Moving forward, it sounds like you might need to run this step somewhere on a machine with more available memory. If you have an institutional cluster you could see if they could install QIIME 2 there for you (it is pretty straightforward). Another option, which might be quicker, is to launch one of our QIIME 2 Amazon Web Services instances (you will want to read up on AWS EC2 instances if you are unfamiliar with cloud computing, but basically you can rent some hardware from Amazon for pretty cheap, and we have ready-to-roll installations of QIIME 2 available there.

As a last-ditch effort, I am pinging @BenKaehler, the brains behind q2-feature-classifier, just to make sure there isn’t some other trick available.

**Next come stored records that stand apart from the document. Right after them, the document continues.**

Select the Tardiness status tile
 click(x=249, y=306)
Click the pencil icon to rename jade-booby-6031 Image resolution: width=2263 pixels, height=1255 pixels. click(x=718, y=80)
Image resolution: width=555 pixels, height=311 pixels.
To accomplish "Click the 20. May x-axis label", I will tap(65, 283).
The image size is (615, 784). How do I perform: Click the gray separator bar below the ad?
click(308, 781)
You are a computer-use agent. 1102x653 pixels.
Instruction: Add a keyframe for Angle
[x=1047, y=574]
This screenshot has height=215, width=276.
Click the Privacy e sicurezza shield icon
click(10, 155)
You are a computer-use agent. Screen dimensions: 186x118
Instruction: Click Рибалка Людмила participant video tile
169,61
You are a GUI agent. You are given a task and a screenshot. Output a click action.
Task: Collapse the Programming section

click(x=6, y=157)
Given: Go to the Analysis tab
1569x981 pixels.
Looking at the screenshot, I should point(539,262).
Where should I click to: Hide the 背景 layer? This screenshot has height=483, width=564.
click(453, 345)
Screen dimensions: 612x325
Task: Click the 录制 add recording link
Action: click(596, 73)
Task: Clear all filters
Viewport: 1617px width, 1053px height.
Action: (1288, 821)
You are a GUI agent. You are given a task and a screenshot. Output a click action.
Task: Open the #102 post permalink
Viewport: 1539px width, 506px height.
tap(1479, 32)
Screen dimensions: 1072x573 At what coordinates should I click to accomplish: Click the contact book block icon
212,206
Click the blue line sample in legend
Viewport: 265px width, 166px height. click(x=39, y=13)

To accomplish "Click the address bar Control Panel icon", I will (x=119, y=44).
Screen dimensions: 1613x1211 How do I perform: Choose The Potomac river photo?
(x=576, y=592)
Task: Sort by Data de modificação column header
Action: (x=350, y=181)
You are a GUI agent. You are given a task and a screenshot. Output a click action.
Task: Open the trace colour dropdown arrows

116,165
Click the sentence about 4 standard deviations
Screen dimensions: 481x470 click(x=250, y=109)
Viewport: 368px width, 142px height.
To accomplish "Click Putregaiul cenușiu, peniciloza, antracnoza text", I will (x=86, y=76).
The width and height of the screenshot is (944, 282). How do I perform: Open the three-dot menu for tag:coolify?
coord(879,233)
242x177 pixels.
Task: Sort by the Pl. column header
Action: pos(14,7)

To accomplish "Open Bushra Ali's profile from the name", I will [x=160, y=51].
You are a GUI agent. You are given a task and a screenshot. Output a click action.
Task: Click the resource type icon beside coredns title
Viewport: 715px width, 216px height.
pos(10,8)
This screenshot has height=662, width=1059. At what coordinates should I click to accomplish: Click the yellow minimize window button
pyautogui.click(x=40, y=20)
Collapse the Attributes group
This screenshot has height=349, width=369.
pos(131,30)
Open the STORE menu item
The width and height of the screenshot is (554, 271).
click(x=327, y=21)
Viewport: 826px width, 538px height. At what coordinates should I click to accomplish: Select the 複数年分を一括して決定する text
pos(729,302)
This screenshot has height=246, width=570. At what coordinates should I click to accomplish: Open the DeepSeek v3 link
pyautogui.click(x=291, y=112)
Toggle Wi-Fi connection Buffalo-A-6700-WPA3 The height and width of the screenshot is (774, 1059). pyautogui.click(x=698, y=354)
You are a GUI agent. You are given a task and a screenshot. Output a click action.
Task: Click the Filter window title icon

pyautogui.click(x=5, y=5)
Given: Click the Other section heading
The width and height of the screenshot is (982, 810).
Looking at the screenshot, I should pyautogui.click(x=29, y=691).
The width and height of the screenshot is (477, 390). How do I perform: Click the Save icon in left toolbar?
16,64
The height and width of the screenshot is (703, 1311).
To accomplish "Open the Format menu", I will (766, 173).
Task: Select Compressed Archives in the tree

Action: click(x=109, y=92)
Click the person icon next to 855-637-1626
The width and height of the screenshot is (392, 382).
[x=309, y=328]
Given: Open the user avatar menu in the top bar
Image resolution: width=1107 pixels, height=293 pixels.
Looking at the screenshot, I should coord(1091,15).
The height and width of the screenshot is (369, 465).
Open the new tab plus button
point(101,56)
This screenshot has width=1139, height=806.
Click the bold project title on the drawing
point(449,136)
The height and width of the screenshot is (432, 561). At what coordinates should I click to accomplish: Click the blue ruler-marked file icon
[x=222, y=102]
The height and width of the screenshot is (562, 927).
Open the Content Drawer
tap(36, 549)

Sorry I don’t have better news for you :frowning:.

3 Likes

Hi @Jenna_Shelton, thanks @thermokarst.

I’ve just tried running these classifiers on my MacBook Pro that has identical memory to yours with the 2017.7 build.

I used the rep-seas.qza from the tutorial and the classifiers from the Data resources.

$ qiime feature-classifier classify-sklearn --i-classifier silva-119-99-515-806-nb-classifier.qza --i-reads rep-seqs.qza --o-classification blah.qza

and

$ qiime feature-classifier classify-sklearn --i-classifier silva-119-99-nb-classifier.qza --i-reads rep-seqs.qza --o-classification blah.qza --verbose

both ran to completion (with a few deprecation warnings). They both peaked out at less than 11GB of memory.

The rep-seas.qza that I used only contains 776 sequences. Is yours much larger than that? If so, you could try reducing chunk size further to, say, 776. If you get it running and performance is important you could increase that later.

The only other thing I can think of is that there might be something else on your system that is causing you to run out of memory. This seems unlikely, though, because my machine will happily use up ~40GB of memory (by using swap) before bad things start happening, and before that point you would observe that your machine becomes unresponsive (which is the first of the bad things).

So I guess check the version of qiime 2 that you’re using, try reducing the chunk size again, try a different machine (it wouldn’t have to be a very impressive machine if my laptop can handle it), and let us know how you go.

3 Likes

Hi @BenKaehler and @thermokarst,

Thanks for all of your help and suggestions!! My rep-seqs.qza file is 1.6 MB, so a lot larger than the one in the tutorial (145 samples with 10,000 - 90,000 sequences each).

I tried re-running classify-sklearn with a much lower chunk size (1,000), and it has been running for a half hour without “killing” itself, so I’ll check back in and see if that runs to completion. If not, I’ll try AWS or the cluster at my institution.

An off-topic reply has been split into a new topic: Splitting datasets for processing

Please keep replies on-topic in the future.

Hi, I got the same error (KILLED) when trying to build my own taxonomic classifier. No errors using greengenes (13_8_99). With SILVA, impossible to create the classifier using 99_otu_fasta or 97_utu_fasta in my computer (using only, 16s). However, I was able to create a classifier using 94_otu_fasta.

Here, I’m using virtual box with 8GB of memory.

Thanks,
FS.

Hi @fstudart, please take a peek at the suggestions posed by myself & @BenKaehler in this thread for strategies to move forward. Thanks!

1 Like

This topic was automatically closed 31 days after the last reply. New replies are no longer allowed.